>> Begin RECORDS SUPPLIED

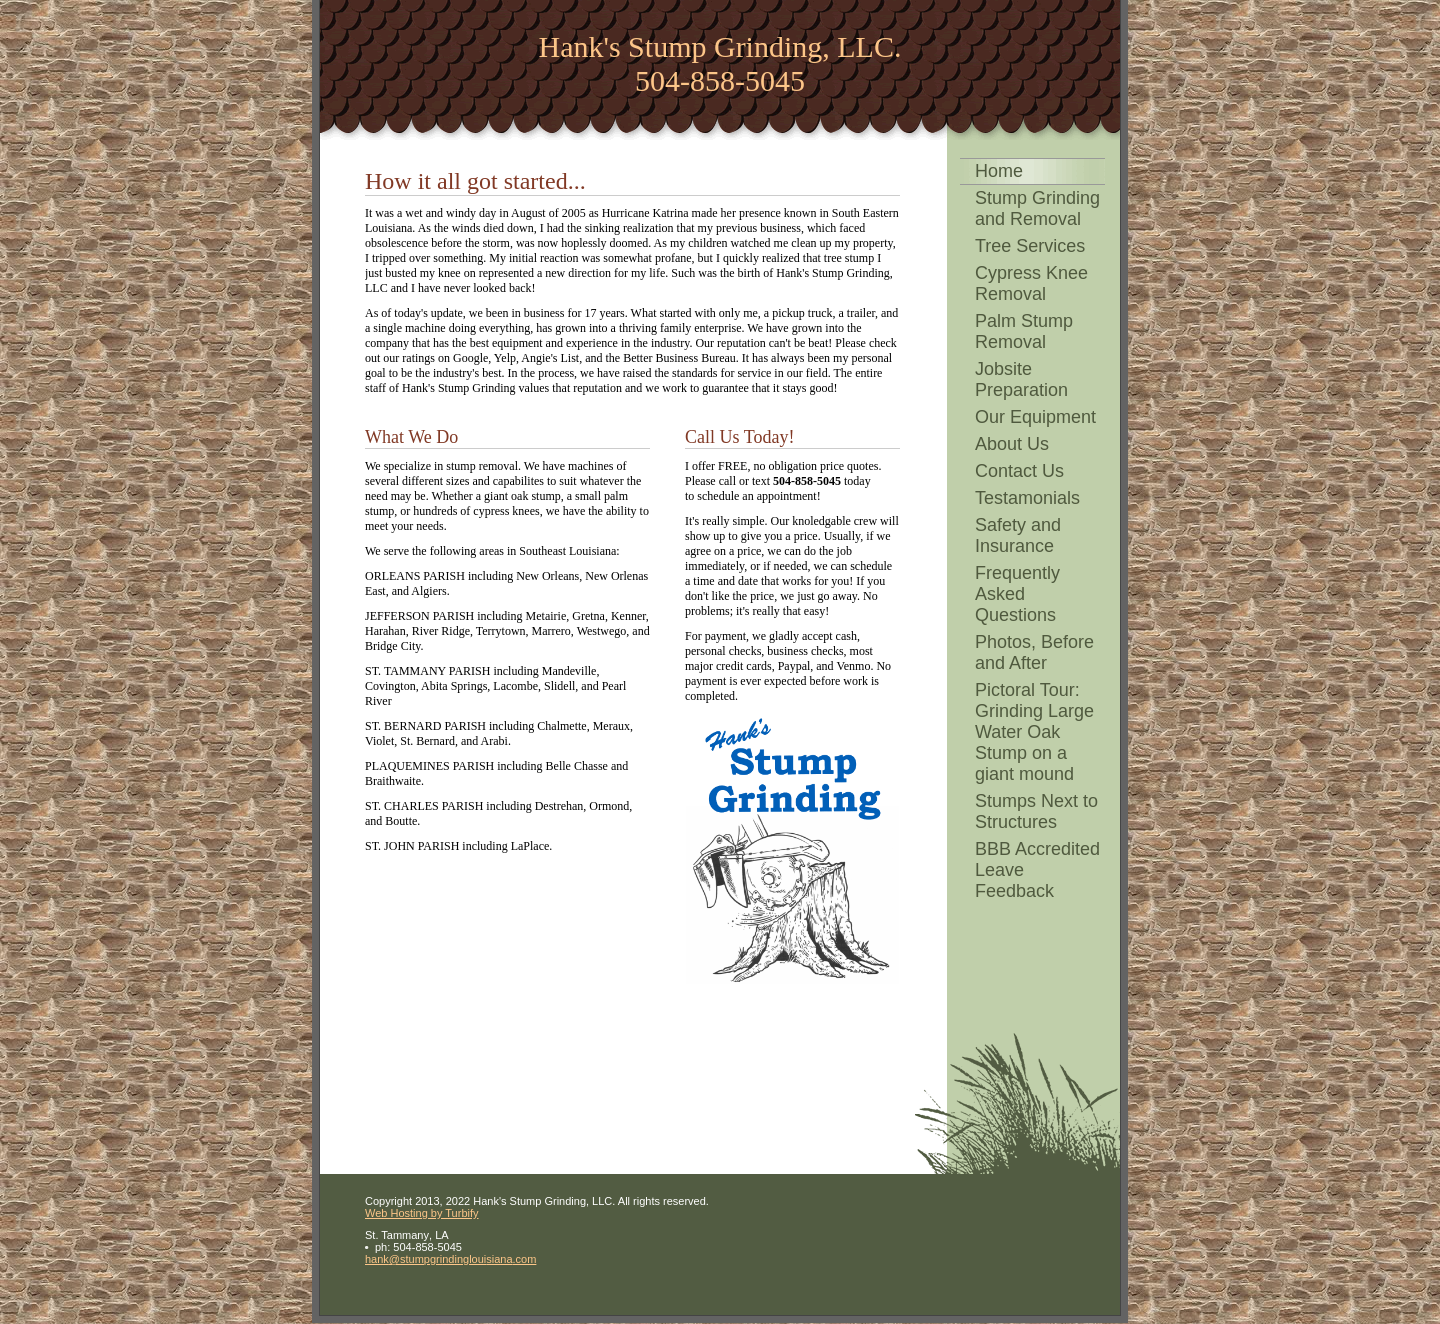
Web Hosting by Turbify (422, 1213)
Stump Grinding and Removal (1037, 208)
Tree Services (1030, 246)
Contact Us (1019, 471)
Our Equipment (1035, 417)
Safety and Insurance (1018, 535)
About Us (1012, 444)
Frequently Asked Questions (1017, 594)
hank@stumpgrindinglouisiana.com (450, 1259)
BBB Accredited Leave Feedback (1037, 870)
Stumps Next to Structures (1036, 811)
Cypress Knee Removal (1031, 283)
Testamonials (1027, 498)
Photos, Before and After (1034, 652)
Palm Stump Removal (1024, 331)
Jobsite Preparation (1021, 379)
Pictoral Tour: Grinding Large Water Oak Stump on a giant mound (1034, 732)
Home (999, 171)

>> End RECORDS SUPPLIED
>> Begin RECORDS SUPPLIED

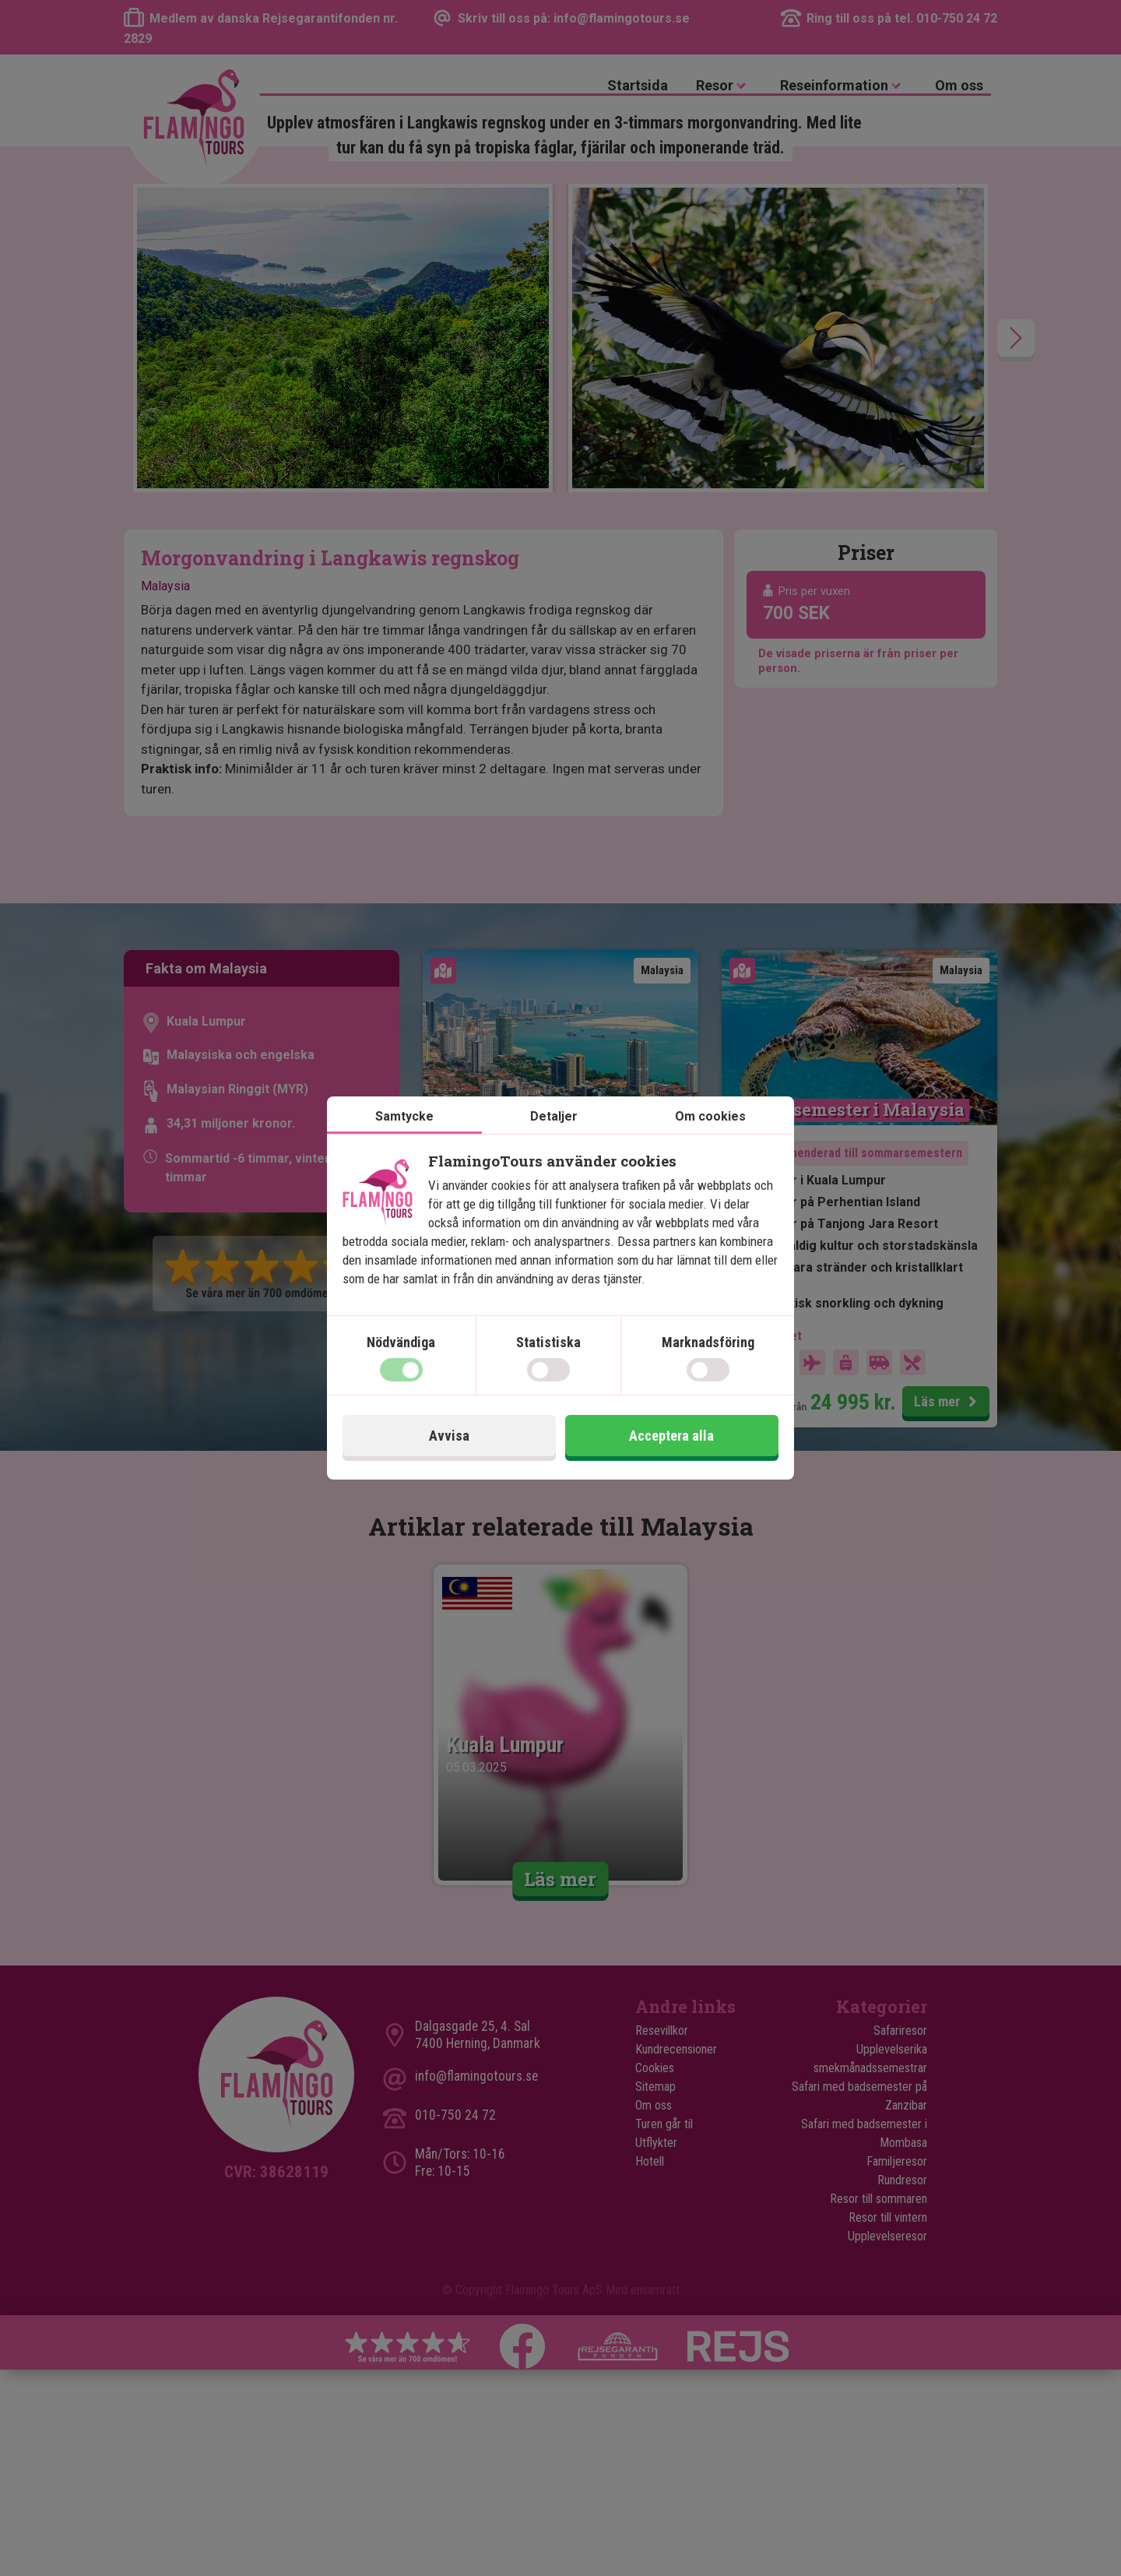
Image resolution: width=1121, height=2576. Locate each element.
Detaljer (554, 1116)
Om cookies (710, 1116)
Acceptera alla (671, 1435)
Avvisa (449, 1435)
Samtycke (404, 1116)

>> End RECORDS SUPPLIED
>> Begin RECORDS SUPPLIED

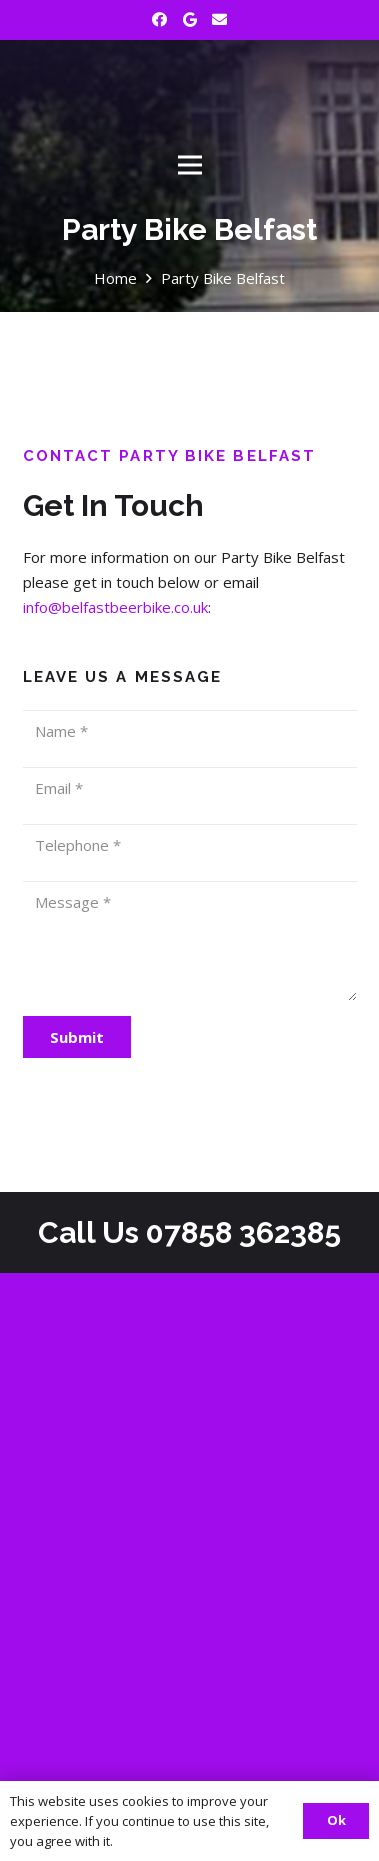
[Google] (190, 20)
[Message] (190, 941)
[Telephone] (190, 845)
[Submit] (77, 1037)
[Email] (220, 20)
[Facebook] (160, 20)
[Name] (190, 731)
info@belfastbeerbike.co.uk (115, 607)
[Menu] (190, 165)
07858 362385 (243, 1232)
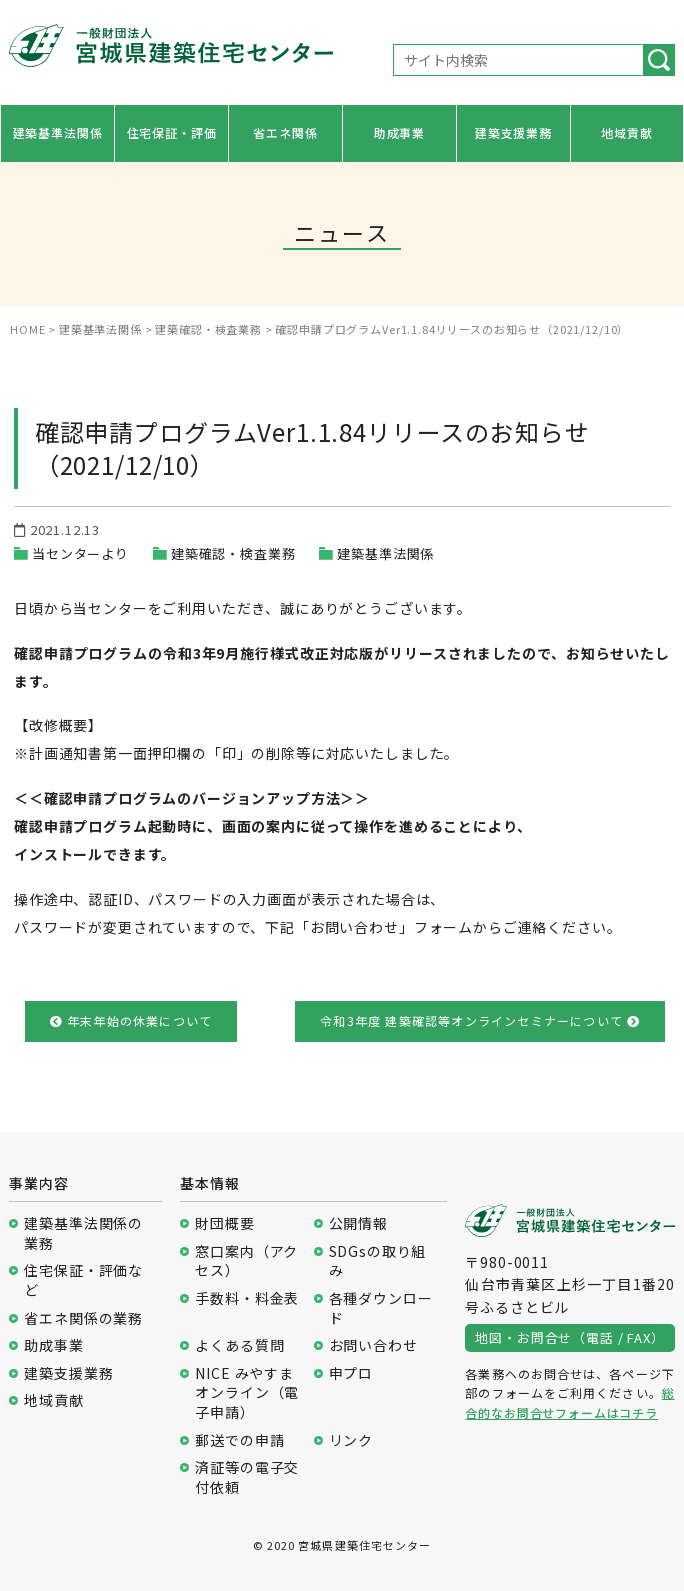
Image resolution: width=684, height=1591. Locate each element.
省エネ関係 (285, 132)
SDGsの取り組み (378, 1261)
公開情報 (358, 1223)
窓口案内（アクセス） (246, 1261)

>> End RECORDS SUPPLIED

» **TASK BRIEF**
Give the items as a numbered list, starting at the line that has "[Submit] (77, 1037)" and stopping after the line that has "窓口案内（アクセス） (246, 1261)". Skip blank lines and leave out the pictures.

» **EXERCISE SOLUTION**
1. [Submit] (77, 1037)
2. [Email] (220, 20)
3. [Facebook] (160, 20)
4. [Name] (190, 731)
5. info@belfastbeerbike.co.uk (115, 607)
6. [Menu] (190, 165)
7. 07858 362385 (243, 1232)
8. Image resolution: width=684, height=1591. Locate each element.
9. 省エネ関係 (285, 132)
10. SDGsの取り組み (378, 1261)
11. 公開情報 (358, 1223)
12. 窓口案内（アクセス） (246, 1261)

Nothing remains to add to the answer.